The ruling will affect death-sentencing procedures in states where juries decided a defendants’ guilt or innocence and a judge alone decided the sentence. The court held 7 to 2 that the defendants’ Sixth Amendment constitutional right to a trial by jury was violated by not allowing the jury to decide the defendant’s final fate.
Among the five states involved — Arizona, Colorado, Idaho, Montana and Nebraska — there are 168 death row inmates who had their punishments decided by a judge or panel of judges.
“We hold that the Sixth Amendment secures to capital defendants, no less than to non-capital defendants, the right to a jury determination of any fact on which the legislature conditions an increase in their maximum punishment,” Justice Ruth Bader Ginsburg wrote for a majority. Ginsburg was joined by an unusual alliance of conservative and liberal justices including Justices John Paul Stevens, Antonin Scalia, Anthony Kennedy, David Souter and Clarence Thomas.
Justice Stephen Breyer wrote separately to agree with the majority.
It is not clear what will immediately happen to death row inmates in the affected states. Some may have their sentences commuted to life terms as happened when the Supreme Court put a temporary stop to the death penalty in the 1970s. The inmates could also be re-sentenced by a jury and receive the same death penalty punishment.
In a dissent, Justice Sandra Day O’Connor wrote that the decision of the majority was unnecessary under the Constitution and would encourage some 500 inmates in four other states, where juries only advise judges as to their punishment, to challenge their sentences. Chief Justice William Rehnquist joined O’Connor in dissenting.
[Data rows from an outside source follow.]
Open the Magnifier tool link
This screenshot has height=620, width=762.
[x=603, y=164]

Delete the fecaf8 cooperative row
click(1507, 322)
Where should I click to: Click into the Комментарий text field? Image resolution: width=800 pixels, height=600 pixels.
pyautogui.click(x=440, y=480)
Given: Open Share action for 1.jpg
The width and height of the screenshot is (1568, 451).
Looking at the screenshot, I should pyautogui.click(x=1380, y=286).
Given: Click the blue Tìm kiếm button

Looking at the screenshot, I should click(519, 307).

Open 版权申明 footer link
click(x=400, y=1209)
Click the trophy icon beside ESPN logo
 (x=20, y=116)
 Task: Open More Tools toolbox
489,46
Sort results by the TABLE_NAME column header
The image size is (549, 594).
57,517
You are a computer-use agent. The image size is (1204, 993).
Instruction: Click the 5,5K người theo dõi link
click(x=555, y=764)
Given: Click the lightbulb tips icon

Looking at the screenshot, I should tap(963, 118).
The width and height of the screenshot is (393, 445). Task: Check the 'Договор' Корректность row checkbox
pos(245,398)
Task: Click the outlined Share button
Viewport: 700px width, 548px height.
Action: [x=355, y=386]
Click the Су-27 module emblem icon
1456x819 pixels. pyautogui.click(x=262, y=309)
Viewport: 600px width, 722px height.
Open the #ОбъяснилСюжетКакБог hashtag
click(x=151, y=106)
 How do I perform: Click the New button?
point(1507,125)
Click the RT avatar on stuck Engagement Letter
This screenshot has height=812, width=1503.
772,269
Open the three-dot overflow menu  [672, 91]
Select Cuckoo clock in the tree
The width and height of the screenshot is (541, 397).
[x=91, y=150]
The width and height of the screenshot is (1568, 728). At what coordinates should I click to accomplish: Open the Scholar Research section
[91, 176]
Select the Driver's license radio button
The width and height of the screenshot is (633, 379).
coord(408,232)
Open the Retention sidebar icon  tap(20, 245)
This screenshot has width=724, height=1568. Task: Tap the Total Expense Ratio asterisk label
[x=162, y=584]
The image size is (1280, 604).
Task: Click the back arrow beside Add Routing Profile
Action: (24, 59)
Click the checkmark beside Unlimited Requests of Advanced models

The decision came in the case of Timothy Ring, an Arizona death row inmate who challenged his sentence for allegedly killing an armored car driver in 1994. Ring said his constitutional right to a jury trial was violated when the judge considered additional testimony after the jury had already been dismissed and then determined Ring’s crime warranted the death penalty.
The decision is the second major ruling by the Supreme Court concerning the death penalty in less than a week. Last Thursday, the court ruled that mentally retarded people are exempt from the death penalty under the Eighth Amendment protection against “cruel and unusual punishments.”
In a separate decision handed down Monday, the justices ruled that judges can lengthen the prison sentences of defendants who use guns when committing their crimes, even if they have not been convicted on any charge specifically involving the weapon.
In a closely divided ruling, the court held 5 to 4 that judges can decide whether defendants used guns in their crimes and adjust prison sentences accordingly. The decision narrowly avoids a ruling that would have forced the re-evaluation of thousands of sentences and cast doubt on sentencing laws in almost every state.